[Word and element location records]
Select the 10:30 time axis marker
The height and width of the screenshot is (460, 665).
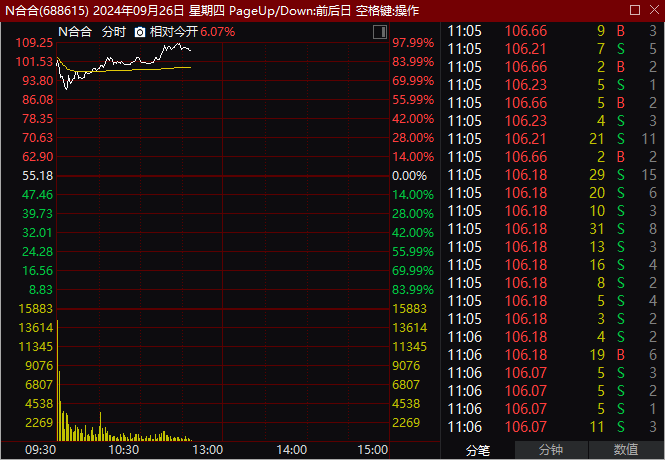123,450
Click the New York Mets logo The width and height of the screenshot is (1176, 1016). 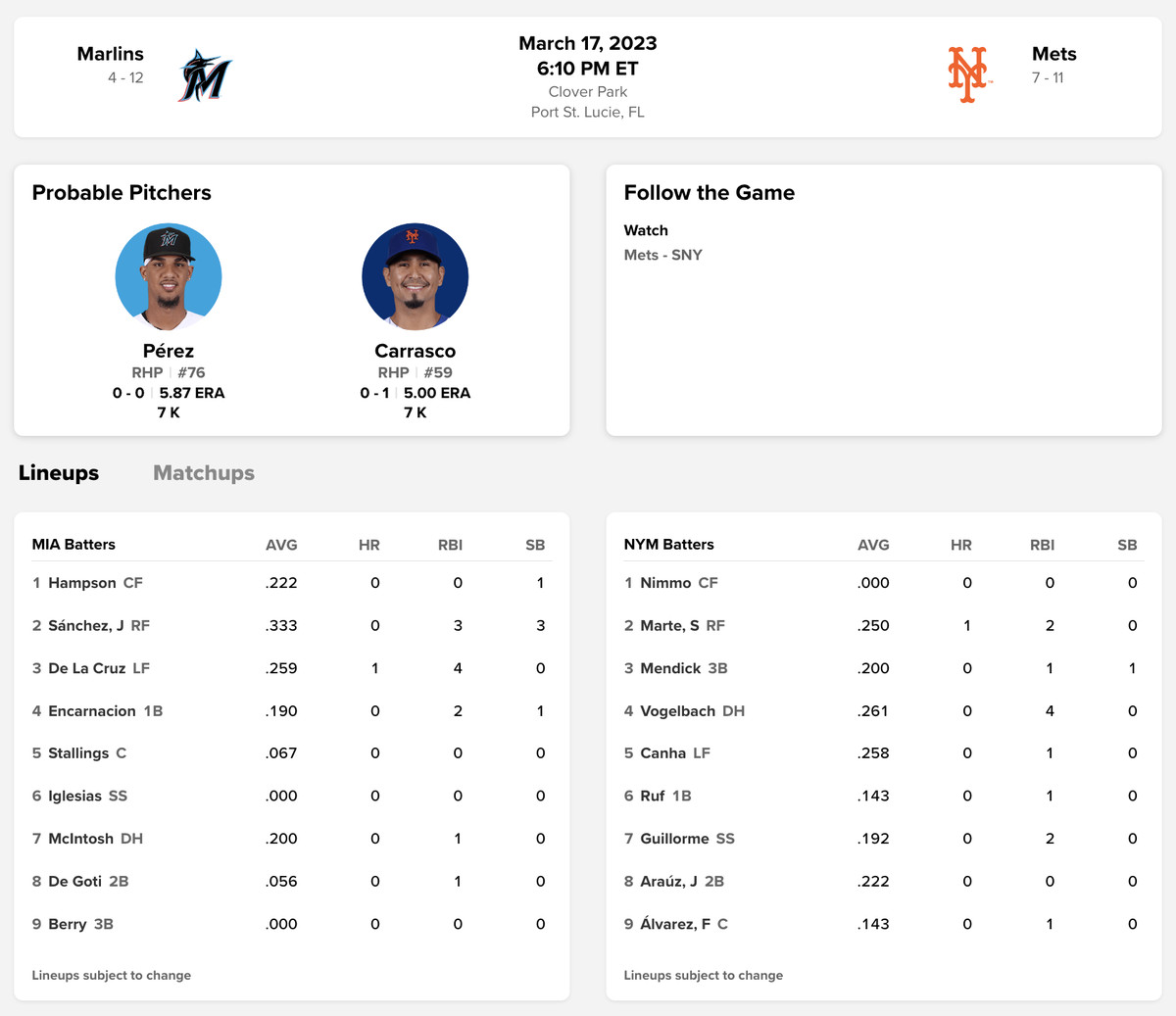click(x=968, y=74)
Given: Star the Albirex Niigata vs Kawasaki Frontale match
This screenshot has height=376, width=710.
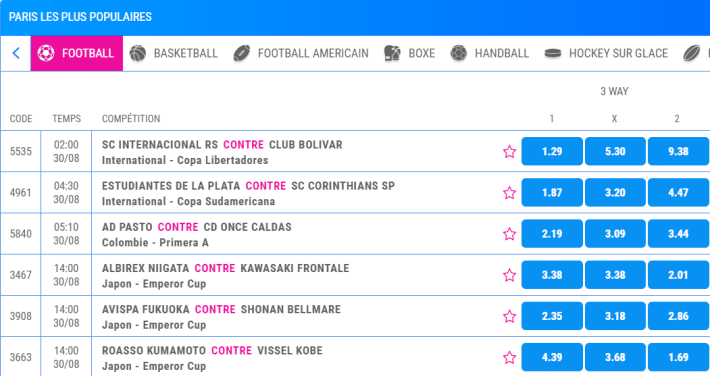Looking at the screenshot, I should point(509,275).
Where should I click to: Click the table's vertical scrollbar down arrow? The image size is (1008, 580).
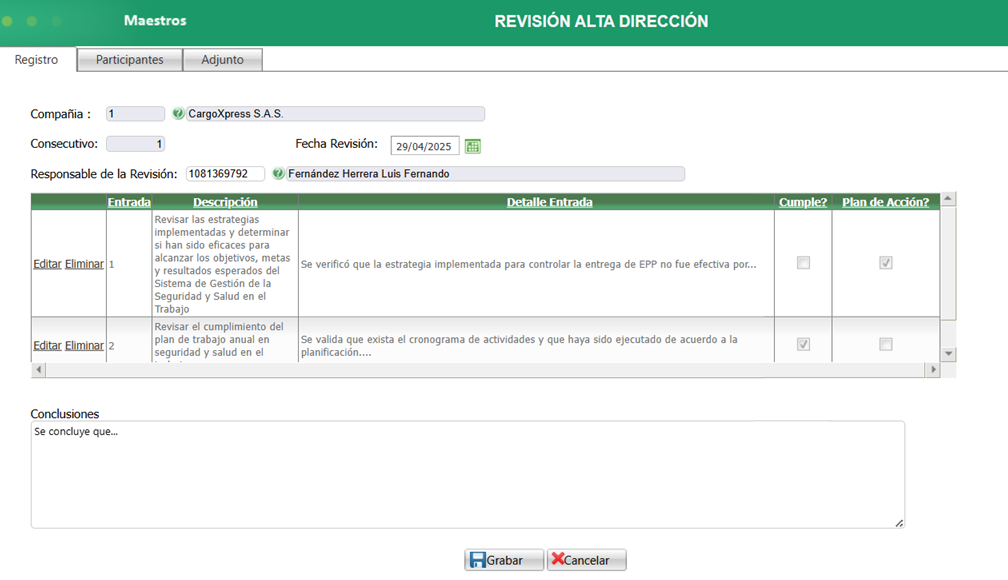click(948, 352)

[DO THIS]
Format everything from the line containing "Where should I" down to the end of the records as a JSON list of strings, one string per line, with blank lines omitted. Leave the pictures out.

[FINAL RESULT]
[
  "Where should I click to: Click the table's vertical scrollbar down arrow? The image size is (1008, 580).",
  "click(948, 352)"
]